> WHAT IS ASKED
Please copy the following items word for word, every one of them.

[Records from a dataset]
━━━━━━━━━━━━━━━━━━━━

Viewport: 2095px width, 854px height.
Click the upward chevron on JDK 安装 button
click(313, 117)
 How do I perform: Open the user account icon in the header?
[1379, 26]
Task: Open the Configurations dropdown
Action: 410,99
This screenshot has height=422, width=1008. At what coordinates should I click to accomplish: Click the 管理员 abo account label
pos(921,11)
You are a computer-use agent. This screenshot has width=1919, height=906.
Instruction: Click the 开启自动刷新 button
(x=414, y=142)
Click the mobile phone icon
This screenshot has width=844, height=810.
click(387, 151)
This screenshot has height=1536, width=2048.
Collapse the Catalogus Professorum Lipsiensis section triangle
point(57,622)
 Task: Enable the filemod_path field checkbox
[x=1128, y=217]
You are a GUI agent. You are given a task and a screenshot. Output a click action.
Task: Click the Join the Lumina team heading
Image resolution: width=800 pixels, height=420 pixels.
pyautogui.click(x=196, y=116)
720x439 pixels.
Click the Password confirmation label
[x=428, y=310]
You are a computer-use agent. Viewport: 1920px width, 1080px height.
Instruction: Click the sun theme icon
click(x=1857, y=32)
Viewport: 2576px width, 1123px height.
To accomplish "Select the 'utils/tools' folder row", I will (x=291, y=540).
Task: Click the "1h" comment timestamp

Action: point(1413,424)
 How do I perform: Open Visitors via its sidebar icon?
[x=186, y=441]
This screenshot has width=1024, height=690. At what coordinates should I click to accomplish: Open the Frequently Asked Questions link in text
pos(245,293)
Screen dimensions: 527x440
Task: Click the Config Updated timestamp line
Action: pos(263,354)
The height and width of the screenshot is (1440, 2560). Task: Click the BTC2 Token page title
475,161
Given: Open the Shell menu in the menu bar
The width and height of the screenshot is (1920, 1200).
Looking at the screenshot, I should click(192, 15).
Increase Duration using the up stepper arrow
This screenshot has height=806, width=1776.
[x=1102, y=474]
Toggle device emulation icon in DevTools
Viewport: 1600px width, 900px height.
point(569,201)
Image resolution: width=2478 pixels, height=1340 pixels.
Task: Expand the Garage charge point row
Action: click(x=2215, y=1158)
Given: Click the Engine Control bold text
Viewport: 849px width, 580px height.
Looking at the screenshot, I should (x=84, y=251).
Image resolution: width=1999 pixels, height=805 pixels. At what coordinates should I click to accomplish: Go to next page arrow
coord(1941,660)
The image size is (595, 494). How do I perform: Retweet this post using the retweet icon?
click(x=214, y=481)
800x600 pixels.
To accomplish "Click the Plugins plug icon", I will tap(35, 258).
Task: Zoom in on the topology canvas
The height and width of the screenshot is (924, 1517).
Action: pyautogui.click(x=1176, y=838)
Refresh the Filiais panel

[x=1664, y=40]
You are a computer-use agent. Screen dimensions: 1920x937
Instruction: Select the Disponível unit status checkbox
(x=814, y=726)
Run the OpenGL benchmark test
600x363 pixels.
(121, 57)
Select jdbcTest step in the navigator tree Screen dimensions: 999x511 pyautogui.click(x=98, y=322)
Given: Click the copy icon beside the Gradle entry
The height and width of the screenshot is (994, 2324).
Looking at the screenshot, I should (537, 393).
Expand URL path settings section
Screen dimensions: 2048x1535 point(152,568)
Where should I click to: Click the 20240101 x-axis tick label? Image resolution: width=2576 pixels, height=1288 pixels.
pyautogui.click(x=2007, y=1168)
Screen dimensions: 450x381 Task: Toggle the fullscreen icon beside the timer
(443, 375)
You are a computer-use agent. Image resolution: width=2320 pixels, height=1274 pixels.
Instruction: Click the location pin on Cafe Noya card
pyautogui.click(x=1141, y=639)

━━━━━━━━━━━━━━━━━━━━

> SOLUTION FOR THIS TASK
Viewport: 2095px width, 854px height.
Click the upward chevron on JDK 安装 button
click(313, 117)
 How do I perform: Open the user account icon in the header?
[1379, 26]
Task: Open the Configurations dropdown
Action: 410,99
This screenshot has height=422, width=1008. At what coordinates should I click to accomplish: Click the 管理员 abo account label
pos(921,11)
You are a computer-use agent. This screenshot has width=1919, height=906.
Instruction: Click the 开启自动刷新 button
(x=414, y=142)
Click the mobile phone icon
This screenshot has width=844, height=810.
click(387, 151)
This screenshot has height=1536, width=2048.
Collapse the Catalogus Professorum Lipsiensis section triangle
point(57,622)
 Task: Enable the filemod_path field checkbox
[x=1128, y=217]
You are a GUI agent. You are given a task and a screenshot. Output a click action.
Task: Click the Join the Lumina team heading
Image resolution: width=800 pixels, height=420 pixels.
pyautogui.click(x=196, y=116)
720x439 pixels.
Click the Password confirmation label
[x=428, y=310]
You are a computer-use agent. Viewport: 1920px width, 1080px height.
Instruction: Click the sun theme icon
click(x=1857, y=32)
Viewport: 2576px width, 1123px height.
To accomplish "Select the 'utils/tools' folder row", I will (x=291, y=540).
Task: Click the "1h" comment timestamp

Action: point(1413,424)
 How do I perform: Open Visitors via its sidebar icon?
[x=186, y=441]
This screenshot has width=1024, height=690. At what coordinates should I click to accomplish: Open the Frequently Asked Questions link in text
pos(245,293)
Screen dimensions: 527x440
Task: Click the Config Updated timestamp line
Action: pos(263,354)
The height and width of the screenshot is (1440, 2560). Task: Click the BTC2 Token page title
475,161
Given: Open the Shell menu in the menu bar
The width and height of the screenshot is (1920, 1200).
Looking at the screenshot, I should click(192, 15).
Increase Duration using the up stepper arrow
This screenshot has height=806, width=1776.
[x=1102, y=474]
Toggle device emulation icon in DevTools
Viewport: 1600px width, 900px height.
point(569,201)
Image resolution: width=2478 pixels, height=1340 pixels.
Task: Expand the Garage charge point row
Action: click(x=2215, y=1158)
Given: Click the Engine Control bold text
Viewport: 849px width, 580px height.
Looking at the screenshot, I should (x=84, y=251).
Image resolution: width=1999 pixels, height=805 pixels. At what coordinates should I click to accomplish: Go to next page arrow
coord(1941,660)
The image size is (595, 494). How do I perform: Retweet this post using the retweet icon?
click(x=214, y=481)
800x600 pixels.
To accomplish "Click the Plugins plug icon", I will tap(35, 258).
Task: Zoom in on the topology canvas
The height and width of the screenshot is (924, 1517).
Action: pyautogui.click(x=1176, y=838)
Refresh the Filiais panel

[x=1664, y=40]
You are a computer-use agent. Screen dimensions: 1920x937
Instruction: Select the Disponível unit status checkbox
(x=814, y=726)
Run the OpenGL benchmark test
600x363 pixels.
(121, 57)
Select jdbcTest step in the navigator tree Screen dimensions: 999x511 pyautogui.click(x=98, y=322)
Given: Click the copy icon beside the Gradle entry
The height and width of the screenshot is (994, 2324).
Looking at the screenshot, I should (537, 393).
Expand URL path settings section
Screen dimensions: 2048x1535 point(152,568)
Where should I click to: Click the 20240101 x-axis tick label? Image resolution: width=2576 pixels, height=1288 pixels.
pyautogui.click(x=2007, y=1168)
Screen dimensions: 450x381 Task: Toggle the fullscreen icon beside the timer
(443, 375)
You are a computer-use agent. Image resolution: width=2320 pixels, height=1274 pixels.
Instruction: Click the location pin on Cafe Noya card
pyautogui.click(x=1141, y=639)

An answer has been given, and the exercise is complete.